Stored data entries
────────────────────

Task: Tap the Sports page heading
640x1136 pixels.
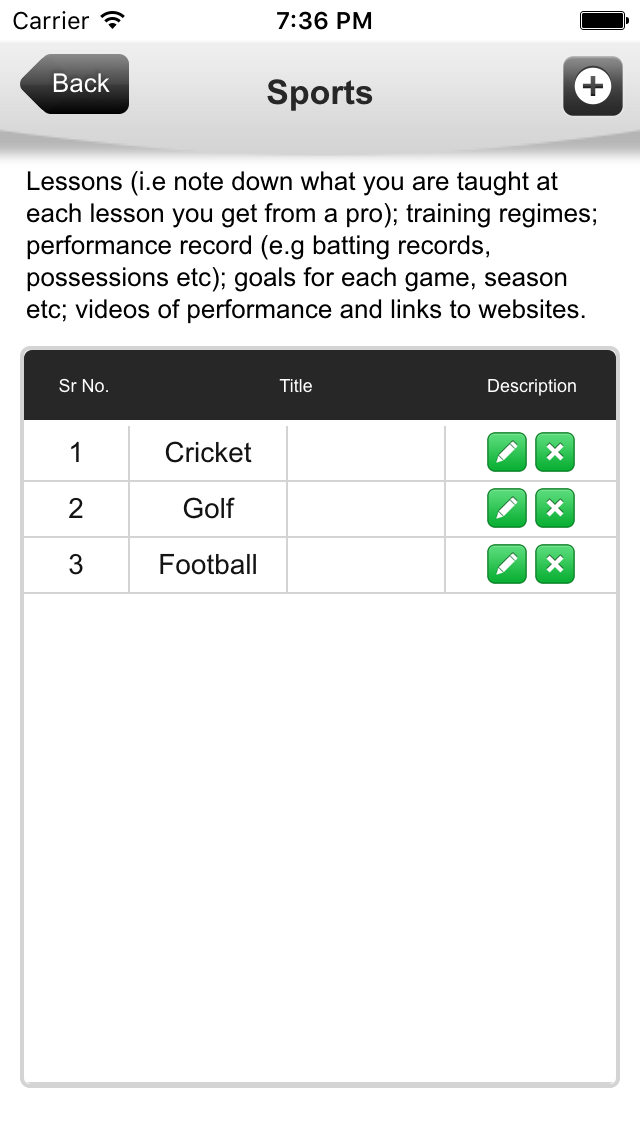Action: pos(320,93)
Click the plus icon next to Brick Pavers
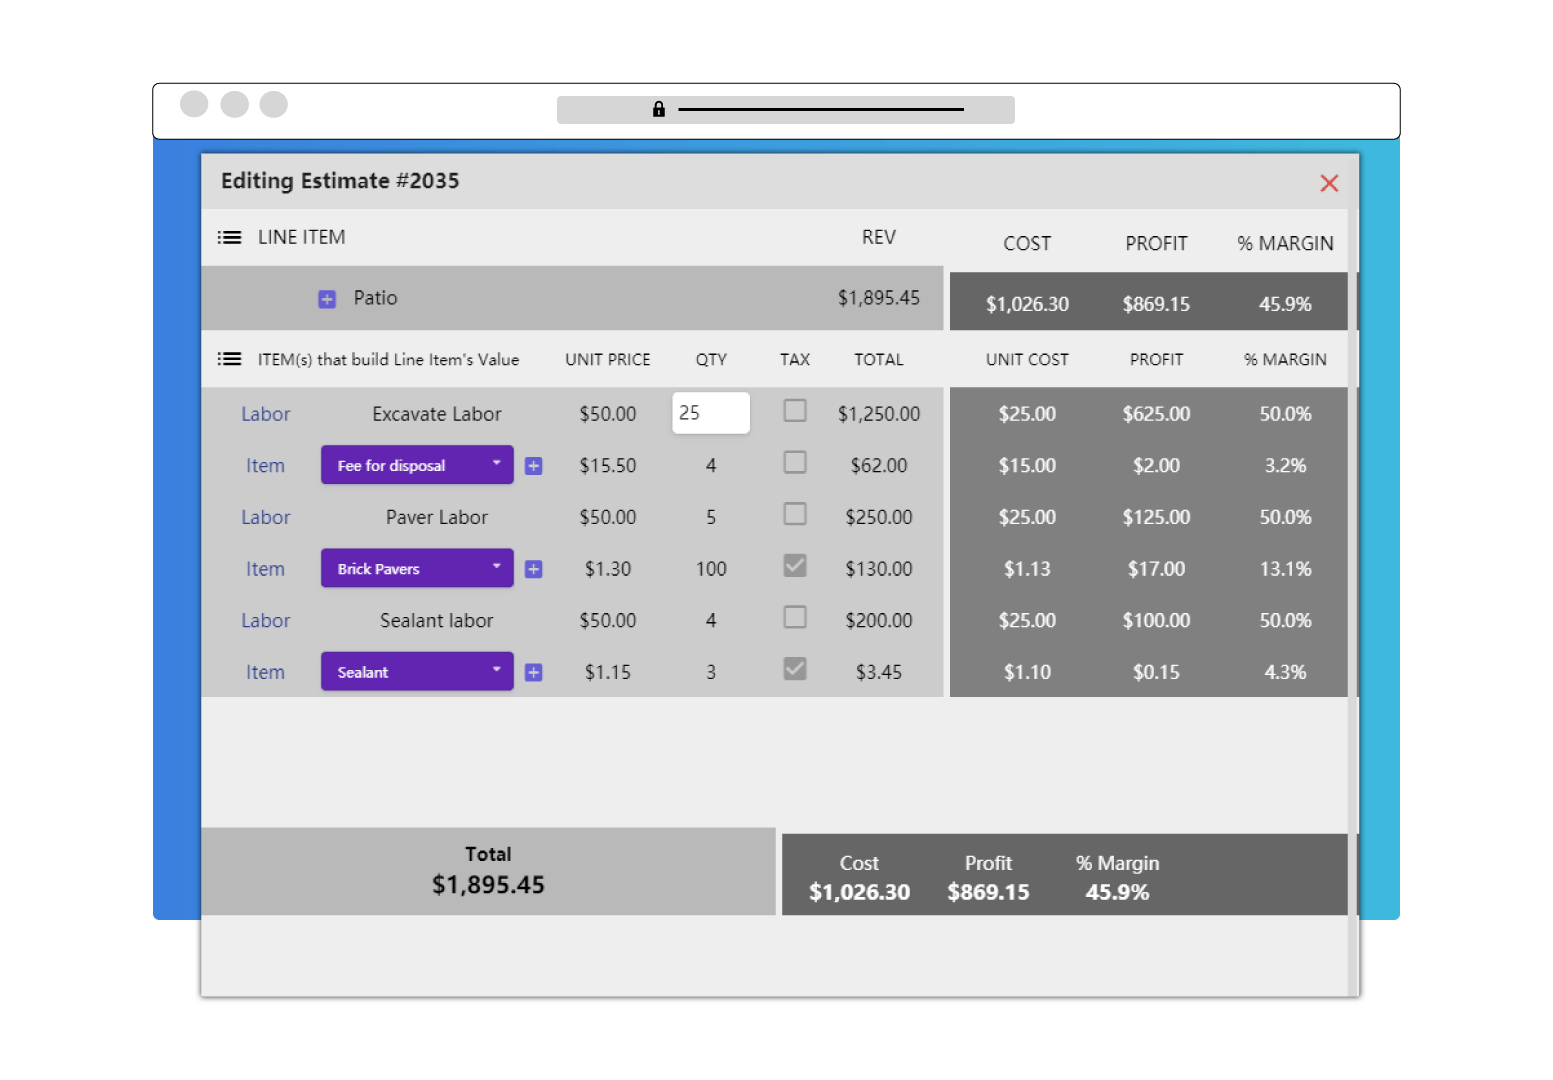1553x1080 pixels. (533, 568)
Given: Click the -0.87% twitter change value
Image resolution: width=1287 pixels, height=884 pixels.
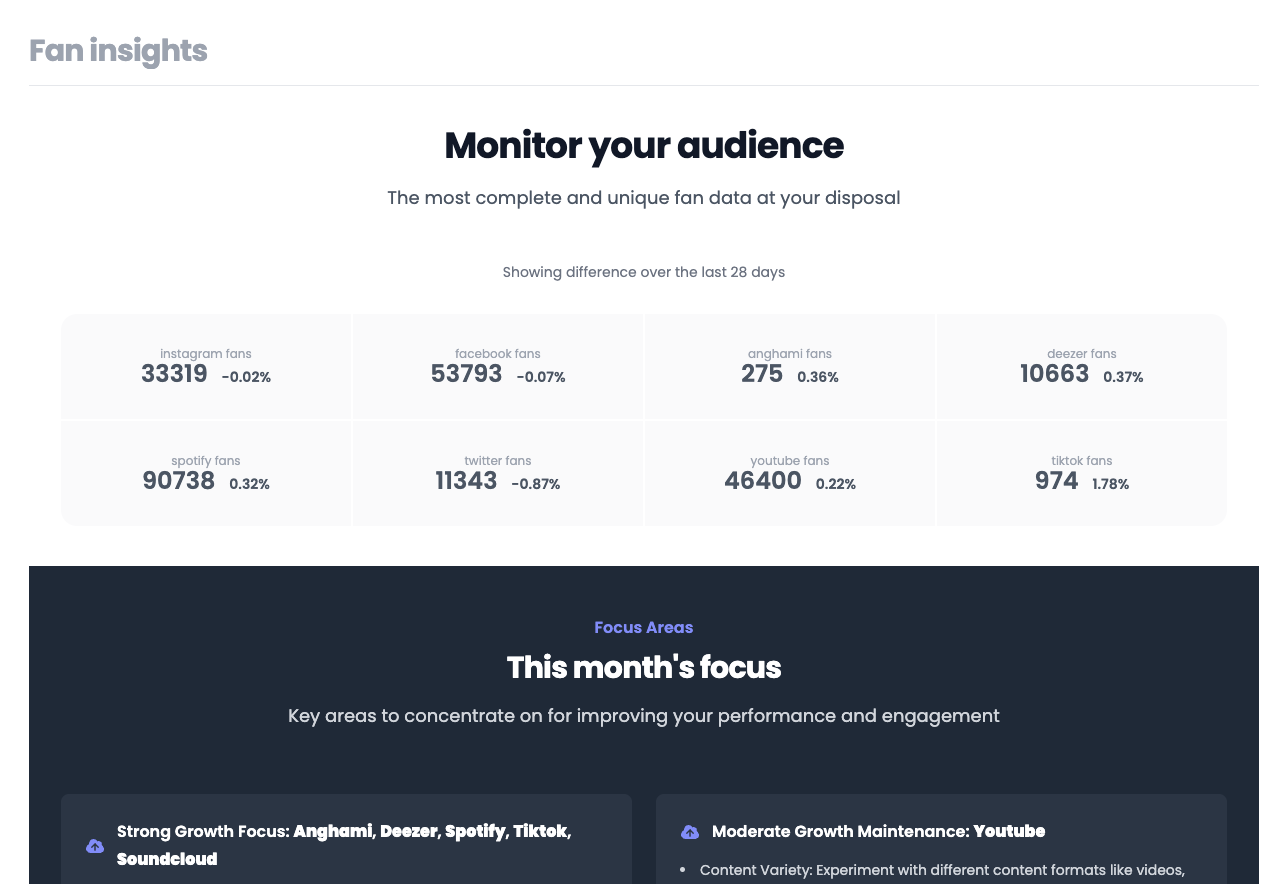Looking at the screenshot, I should (535, 484).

────────────────────

(Exercise directions) Without the pictures, repeat exactly the lines running from the line containing "Image resolution: width=1287" through the end of the data, both ends included.

(Answer for the task)
Image resolution: width=1287 pixels, height=884 pixels.
Looking at the screenshot, I should (535, 484).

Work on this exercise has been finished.